(PROBLEM TO WORK ON): Work out how many lines in the material below hold the word "Divorce". Write only the number.
==== EXTRACTED RECORDS ====
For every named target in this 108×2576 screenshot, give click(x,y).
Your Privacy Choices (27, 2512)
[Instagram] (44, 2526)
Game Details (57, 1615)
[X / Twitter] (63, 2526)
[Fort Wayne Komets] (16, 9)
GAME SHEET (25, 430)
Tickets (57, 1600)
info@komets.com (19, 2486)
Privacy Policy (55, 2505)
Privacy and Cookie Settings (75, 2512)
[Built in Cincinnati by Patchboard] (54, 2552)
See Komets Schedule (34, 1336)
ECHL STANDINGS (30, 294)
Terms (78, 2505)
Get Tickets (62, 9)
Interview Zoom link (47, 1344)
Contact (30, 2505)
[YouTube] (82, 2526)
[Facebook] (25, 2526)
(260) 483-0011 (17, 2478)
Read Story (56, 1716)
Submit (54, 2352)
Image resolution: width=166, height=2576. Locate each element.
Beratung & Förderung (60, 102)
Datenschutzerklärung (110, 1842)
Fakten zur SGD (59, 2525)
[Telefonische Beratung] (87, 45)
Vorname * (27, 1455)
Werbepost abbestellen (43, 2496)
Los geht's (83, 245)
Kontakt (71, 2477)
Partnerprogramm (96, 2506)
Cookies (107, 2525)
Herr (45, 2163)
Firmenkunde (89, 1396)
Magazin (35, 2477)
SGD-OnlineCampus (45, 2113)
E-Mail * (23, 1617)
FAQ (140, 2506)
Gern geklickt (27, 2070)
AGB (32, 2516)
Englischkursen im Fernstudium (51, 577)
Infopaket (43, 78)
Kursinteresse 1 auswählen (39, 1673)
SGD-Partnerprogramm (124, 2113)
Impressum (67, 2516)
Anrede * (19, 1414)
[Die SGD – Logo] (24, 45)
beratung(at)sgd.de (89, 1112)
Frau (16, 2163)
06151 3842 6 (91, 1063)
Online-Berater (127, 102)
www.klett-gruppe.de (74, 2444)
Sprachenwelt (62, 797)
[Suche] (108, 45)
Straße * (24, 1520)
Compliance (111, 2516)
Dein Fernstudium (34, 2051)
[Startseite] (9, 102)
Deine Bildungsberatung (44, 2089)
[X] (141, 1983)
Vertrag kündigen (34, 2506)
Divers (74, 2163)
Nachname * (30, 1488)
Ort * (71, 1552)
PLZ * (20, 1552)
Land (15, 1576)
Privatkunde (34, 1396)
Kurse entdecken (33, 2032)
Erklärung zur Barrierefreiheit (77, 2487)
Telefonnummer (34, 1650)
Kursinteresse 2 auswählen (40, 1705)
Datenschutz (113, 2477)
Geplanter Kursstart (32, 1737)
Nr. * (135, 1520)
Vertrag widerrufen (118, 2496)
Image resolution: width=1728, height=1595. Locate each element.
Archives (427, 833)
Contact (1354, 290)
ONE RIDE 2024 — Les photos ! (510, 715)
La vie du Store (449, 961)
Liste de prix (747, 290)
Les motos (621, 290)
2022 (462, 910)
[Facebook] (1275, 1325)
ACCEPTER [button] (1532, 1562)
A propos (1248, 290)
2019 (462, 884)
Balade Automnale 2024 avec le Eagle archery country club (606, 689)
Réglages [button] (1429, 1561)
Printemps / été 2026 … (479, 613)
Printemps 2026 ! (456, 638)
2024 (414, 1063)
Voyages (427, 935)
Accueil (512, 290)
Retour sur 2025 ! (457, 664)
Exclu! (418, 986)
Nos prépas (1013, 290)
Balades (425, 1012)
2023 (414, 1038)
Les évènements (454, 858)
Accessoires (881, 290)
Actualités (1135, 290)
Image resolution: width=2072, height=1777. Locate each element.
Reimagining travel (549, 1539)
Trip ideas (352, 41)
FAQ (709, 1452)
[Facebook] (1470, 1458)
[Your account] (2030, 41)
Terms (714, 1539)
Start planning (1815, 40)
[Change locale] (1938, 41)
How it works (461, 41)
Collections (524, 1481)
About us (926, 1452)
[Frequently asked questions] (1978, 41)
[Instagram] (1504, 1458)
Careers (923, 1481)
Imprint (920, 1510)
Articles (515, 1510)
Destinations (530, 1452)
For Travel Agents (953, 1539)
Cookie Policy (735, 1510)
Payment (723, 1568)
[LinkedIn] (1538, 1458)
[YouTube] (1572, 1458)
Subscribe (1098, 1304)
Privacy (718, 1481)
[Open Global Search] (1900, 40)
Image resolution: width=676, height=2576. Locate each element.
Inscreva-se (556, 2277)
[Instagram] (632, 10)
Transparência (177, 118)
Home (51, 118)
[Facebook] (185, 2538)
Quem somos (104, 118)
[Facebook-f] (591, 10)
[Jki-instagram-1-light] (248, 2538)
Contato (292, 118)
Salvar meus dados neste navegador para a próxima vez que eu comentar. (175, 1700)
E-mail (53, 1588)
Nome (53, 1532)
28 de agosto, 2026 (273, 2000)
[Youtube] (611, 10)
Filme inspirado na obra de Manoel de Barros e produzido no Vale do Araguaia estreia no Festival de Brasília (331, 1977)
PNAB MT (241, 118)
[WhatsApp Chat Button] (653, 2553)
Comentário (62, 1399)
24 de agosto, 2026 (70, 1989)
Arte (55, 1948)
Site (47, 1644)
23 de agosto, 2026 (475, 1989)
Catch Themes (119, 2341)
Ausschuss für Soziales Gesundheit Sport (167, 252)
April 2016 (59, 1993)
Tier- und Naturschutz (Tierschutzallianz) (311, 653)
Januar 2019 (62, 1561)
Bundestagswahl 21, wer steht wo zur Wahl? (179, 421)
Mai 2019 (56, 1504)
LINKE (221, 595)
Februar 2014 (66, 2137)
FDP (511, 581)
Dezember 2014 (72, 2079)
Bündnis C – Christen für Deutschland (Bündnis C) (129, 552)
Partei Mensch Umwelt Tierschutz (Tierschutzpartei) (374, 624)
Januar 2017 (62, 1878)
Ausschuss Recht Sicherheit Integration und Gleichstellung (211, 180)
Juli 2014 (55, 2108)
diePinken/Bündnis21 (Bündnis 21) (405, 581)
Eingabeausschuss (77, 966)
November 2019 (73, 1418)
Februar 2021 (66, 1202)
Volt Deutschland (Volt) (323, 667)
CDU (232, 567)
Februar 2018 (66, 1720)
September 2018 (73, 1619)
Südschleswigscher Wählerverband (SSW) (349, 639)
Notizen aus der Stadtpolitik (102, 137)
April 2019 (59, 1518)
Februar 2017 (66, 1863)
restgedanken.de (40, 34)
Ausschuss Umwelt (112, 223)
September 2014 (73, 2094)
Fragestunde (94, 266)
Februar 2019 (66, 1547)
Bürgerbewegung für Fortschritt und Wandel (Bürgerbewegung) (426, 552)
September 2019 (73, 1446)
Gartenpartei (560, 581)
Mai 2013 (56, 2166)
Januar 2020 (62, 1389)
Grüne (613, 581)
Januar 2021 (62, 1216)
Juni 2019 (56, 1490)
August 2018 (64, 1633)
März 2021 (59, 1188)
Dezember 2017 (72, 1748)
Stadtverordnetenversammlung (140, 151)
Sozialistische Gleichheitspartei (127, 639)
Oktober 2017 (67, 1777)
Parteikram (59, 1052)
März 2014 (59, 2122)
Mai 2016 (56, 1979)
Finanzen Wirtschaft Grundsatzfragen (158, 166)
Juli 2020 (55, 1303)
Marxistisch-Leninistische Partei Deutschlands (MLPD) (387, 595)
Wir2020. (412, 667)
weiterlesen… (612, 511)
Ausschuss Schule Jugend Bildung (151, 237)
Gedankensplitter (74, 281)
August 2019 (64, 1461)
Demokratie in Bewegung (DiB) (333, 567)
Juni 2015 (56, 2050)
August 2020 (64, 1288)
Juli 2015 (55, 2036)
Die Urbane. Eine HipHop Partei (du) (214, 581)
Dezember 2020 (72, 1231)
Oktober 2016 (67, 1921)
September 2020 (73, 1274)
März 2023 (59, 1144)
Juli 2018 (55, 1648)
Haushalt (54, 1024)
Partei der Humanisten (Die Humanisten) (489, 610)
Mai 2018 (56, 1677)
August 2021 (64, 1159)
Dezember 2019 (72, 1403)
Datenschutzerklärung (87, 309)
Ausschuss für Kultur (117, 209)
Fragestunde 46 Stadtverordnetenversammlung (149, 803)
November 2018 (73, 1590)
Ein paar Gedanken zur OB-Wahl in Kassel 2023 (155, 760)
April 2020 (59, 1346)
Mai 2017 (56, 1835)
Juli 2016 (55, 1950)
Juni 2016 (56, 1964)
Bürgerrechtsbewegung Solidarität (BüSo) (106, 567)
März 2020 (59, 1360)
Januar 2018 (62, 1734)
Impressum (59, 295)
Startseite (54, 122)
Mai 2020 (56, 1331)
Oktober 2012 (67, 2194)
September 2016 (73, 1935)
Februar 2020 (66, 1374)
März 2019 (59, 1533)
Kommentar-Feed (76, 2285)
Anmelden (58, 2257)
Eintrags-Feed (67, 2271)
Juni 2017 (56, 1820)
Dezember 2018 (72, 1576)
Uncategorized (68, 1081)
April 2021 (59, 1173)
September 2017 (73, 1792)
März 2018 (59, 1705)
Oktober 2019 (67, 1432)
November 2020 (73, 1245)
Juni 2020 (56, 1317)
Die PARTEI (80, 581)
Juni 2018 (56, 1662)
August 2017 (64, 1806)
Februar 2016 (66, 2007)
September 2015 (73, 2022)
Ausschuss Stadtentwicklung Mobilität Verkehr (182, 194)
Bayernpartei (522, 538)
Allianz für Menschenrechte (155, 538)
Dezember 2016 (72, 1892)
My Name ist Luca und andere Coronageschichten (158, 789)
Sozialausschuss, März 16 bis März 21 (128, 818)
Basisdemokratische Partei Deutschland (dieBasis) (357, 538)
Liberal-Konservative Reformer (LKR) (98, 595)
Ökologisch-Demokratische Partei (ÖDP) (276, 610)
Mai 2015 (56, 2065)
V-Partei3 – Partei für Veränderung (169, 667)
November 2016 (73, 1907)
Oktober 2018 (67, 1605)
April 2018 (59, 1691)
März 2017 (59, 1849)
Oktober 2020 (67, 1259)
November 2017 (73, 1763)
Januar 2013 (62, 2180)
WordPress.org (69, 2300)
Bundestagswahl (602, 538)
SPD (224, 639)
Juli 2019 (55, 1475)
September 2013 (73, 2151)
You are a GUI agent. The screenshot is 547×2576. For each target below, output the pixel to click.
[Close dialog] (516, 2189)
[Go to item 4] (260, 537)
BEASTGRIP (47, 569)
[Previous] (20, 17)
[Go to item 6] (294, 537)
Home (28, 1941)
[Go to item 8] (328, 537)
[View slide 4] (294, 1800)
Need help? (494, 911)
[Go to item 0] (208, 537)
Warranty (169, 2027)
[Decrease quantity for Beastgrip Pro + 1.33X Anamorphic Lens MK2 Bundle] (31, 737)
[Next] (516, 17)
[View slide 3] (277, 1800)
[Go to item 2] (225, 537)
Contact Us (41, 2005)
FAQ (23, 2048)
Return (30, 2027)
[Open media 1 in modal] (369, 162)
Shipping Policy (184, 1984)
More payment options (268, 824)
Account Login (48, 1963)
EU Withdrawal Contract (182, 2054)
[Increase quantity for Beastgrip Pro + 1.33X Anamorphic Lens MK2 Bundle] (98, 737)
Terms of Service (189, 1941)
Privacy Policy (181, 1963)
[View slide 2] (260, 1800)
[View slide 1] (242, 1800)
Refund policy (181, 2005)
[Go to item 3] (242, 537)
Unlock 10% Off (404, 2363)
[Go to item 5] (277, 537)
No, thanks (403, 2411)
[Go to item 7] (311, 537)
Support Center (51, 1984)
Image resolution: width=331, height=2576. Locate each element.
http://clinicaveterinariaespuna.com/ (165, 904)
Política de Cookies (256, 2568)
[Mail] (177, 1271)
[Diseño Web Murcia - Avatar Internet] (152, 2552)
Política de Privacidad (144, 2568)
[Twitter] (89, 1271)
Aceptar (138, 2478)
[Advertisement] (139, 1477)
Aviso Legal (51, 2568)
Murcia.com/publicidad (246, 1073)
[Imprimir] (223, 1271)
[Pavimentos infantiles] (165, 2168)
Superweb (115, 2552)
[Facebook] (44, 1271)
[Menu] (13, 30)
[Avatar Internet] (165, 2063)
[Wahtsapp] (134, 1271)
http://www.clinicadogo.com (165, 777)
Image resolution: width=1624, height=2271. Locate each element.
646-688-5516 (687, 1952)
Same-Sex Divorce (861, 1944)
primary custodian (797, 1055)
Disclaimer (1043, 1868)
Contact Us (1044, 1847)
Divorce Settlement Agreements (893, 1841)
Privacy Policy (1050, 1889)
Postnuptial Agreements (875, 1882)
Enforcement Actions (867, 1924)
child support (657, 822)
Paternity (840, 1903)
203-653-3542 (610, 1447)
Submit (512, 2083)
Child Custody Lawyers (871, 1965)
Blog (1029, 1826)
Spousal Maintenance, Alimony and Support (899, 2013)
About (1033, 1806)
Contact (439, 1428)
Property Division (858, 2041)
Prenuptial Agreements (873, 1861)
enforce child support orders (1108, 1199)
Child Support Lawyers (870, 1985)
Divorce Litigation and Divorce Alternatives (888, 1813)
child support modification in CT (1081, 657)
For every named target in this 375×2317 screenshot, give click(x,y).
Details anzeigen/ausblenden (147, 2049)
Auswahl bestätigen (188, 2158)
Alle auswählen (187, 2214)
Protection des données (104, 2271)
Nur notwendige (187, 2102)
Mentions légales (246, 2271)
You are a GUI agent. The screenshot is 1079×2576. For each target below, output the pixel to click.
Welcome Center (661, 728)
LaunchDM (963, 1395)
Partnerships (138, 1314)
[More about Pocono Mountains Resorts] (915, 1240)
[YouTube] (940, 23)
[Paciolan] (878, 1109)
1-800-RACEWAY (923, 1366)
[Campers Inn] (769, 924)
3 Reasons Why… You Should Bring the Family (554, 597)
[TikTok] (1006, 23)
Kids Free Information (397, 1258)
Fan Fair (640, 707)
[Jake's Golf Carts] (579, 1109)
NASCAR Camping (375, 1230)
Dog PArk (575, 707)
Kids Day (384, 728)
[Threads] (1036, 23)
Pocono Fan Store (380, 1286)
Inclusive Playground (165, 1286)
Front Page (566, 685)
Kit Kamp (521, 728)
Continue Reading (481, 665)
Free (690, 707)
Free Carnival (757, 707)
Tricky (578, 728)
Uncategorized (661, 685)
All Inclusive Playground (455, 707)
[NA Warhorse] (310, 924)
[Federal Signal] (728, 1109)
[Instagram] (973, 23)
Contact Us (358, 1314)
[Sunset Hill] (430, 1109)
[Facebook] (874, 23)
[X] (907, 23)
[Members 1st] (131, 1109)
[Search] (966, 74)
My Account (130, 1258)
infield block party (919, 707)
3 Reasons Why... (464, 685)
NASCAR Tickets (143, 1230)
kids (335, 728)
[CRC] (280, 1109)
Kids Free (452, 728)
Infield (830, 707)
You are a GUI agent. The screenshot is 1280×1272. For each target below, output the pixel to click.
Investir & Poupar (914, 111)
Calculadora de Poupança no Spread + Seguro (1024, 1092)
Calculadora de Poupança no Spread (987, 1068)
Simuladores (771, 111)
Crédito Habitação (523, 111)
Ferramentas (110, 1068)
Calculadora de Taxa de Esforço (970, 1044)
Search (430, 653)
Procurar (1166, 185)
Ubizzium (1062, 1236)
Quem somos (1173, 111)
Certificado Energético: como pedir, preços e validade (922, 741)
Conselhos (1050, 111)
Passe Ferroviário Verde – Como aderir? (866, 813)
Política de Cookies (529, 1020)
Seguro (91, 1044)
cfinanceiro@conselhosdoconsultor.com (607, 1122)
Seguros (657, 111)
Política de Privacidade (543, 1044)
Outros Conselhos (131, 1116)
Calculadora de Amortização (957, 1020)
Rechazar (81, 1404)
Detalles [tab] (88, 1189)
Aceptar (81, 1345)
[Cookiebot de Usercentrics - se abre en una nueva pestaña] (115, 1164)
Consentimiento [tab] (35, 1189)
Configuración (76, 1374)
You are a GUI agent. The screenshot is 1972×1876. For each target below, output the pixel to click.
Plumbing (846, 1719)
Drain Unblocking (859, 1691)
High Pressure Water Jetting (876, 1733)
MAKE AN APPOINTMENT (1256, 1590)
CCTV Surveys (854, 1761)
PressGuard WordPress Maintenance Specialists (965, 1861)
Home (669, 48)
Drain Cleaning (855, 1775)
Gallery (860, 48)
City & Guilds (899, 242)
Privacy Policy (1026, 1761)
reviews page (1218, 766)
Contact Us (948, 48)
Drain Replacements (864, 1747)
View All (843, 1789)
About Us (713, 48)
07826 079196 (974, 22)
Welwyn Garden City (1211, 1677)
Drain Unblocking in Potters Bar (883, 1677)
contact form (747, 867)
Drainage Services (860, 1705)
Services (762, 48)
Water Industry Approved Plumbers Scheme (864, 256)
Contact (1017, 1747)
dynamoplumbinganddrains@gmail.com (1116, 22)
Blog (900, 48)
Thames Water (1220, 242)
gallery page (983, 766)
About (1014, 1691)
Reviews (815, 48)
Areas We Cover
====
(WRITTEN ANSWER): 3